Davis becomes the town pariah, and even those sympathetic towards her will offer money but not allegiance, as they are worried they will also be branded a Communist. Even Coughlin now feels betrayed. Never before or since has a little kid been so traumatized by the firing of a town librarian. Now this little shit starts spreading lies that will fan the flames of accusations, leading up to a disastrous event.
What is odd is the film, while being clearly on the side of Davis, seems to find a bright side to Coughlin’s change of heart. I have the feeling it was striving to make us feel happy he suddenly has more in common with his father (Joe Mantell), the kind of man who wonders why his kid isn’t into sports and instead always has his nose in a book. Too much learnin’ is dangerous, y’know.
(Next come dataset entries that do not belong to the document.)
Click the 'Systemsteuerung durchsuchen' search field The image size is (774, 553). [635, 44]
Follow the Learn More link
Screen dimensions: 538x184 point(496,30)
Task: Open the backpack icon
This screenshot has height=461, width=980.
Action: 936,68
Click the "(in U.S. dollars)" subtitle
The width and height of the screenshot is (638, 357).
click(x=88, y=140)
As for myself, I didn’t accept the sudden bonding between father and son warranted the pillorying of Davis.
I can identify with this kid as far as his bookishness is concerned, and I really wanted to like him. He has a pretty great line early on when he’s trying to do a series of puzzles in a newspaper ad to try and win a prize: “All I need are 50 words saying how Bristol Soap makes my work day easier.” Alas, he is shrill, whiny and deeply irritating. Even before he becomes the most vocal of the opposition towards her, he was honestly pretty annoying. As said of him when he turns on Davis: “A nice little boy turned into a lunatic”, but he was halfway there already, what with an obsession towards the librarian which verges on the oedipal. Near the end of the runtime, he verbally tears into Davis at the groundbreaking for that new children’s wing. In a moment foretelling a similar bit in Airplane!, she smacks him left and right. It looks like a couple of those blows really connected, and I am a tad embarrassed to admit I found that hilarious.
Needless to say, this is a deadly earnest work, the kind of thing that will have even staunch liberals rolling their eyes at times. At least it is a classy production, with crisp black-and-white photography and good, but not showy, shot compositions. There’s even an opening title sequence composed by Saul Bass.
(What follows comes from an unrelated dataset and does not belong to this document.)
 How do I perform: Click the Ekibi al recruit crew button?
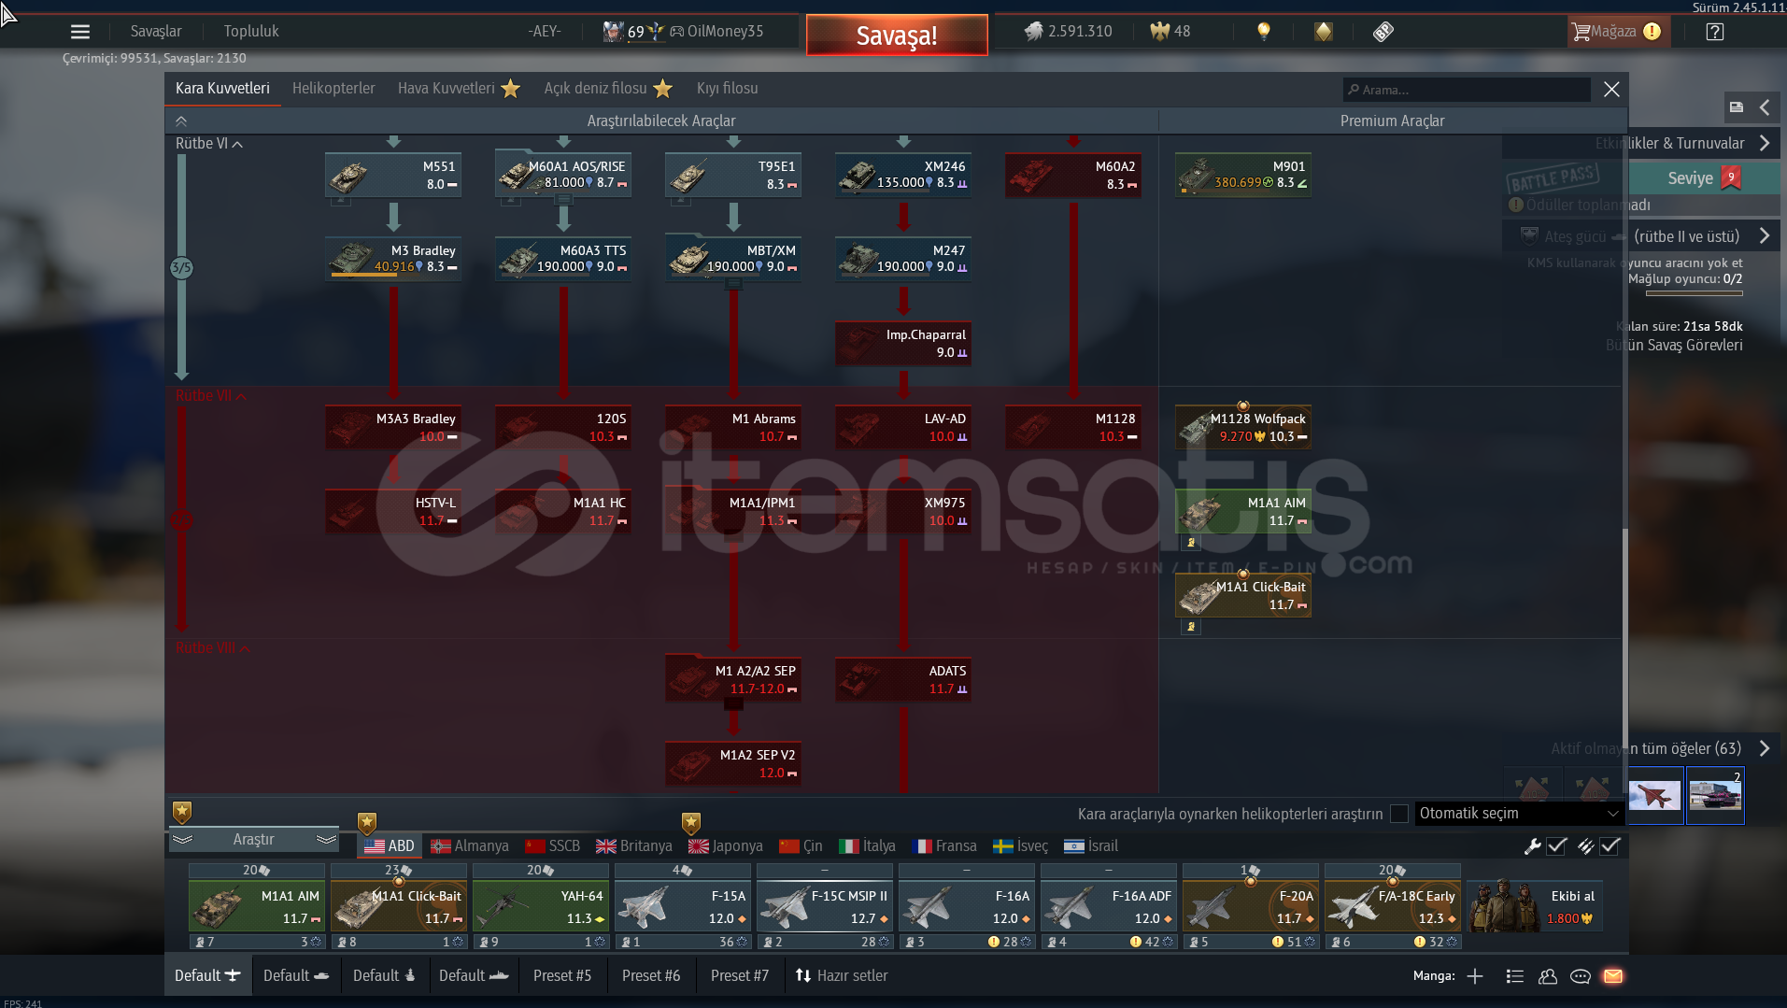pyautogui.click(x=1535, y=906)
One weird technical misstep occurs through an odd editing choice, where an accordion player walks into the foreground of a scene in a country club (imagine, there was a time when such a musician conveyed class) and we cut directly to Coughlin suddenly sitting upright in bed and screaming. Oh how I was hoping he would start yelling, “ACCORDIONS! ACCORDIONS! ACCORDIONS!!!”
The film will end with Coughlin burning down the library. That isn’t a spoiler, as it is in the trailer. We will see a montage of books burning and I want to single out a very brief visual from this, the last book we see burning and which is titled The Story of Jesus. It strangely stuck in my craw that the last book was clearly meant to be a substitute for a Bible and I wondered why this substitution occurred. Were they not allowed to show that book being imperiled by flames? You have to admit, seeing a book called The Story of Jesus about to be incinerated doesn’t pack anywhere near as much of a punch.
Storm Center isn’t a bad movie, but is a bit misguided. Also, I fear it won’t convert anybody who isn’t already on board with the film’s message, which makes this all so much preaching to the choir. That’s a shame, because we could really use something like this today, only better. We need something that could lower the temperature of the outrage over libraries, or at least stop the death threats. First, we need politicians such as Keith in this picture to stop using that anger to their political advantage. As Hunter tells him at one point, after the original issue becomes lost amidst the noise: “Whatever was the issue? Do you remember? I got a better job. You got a platform.”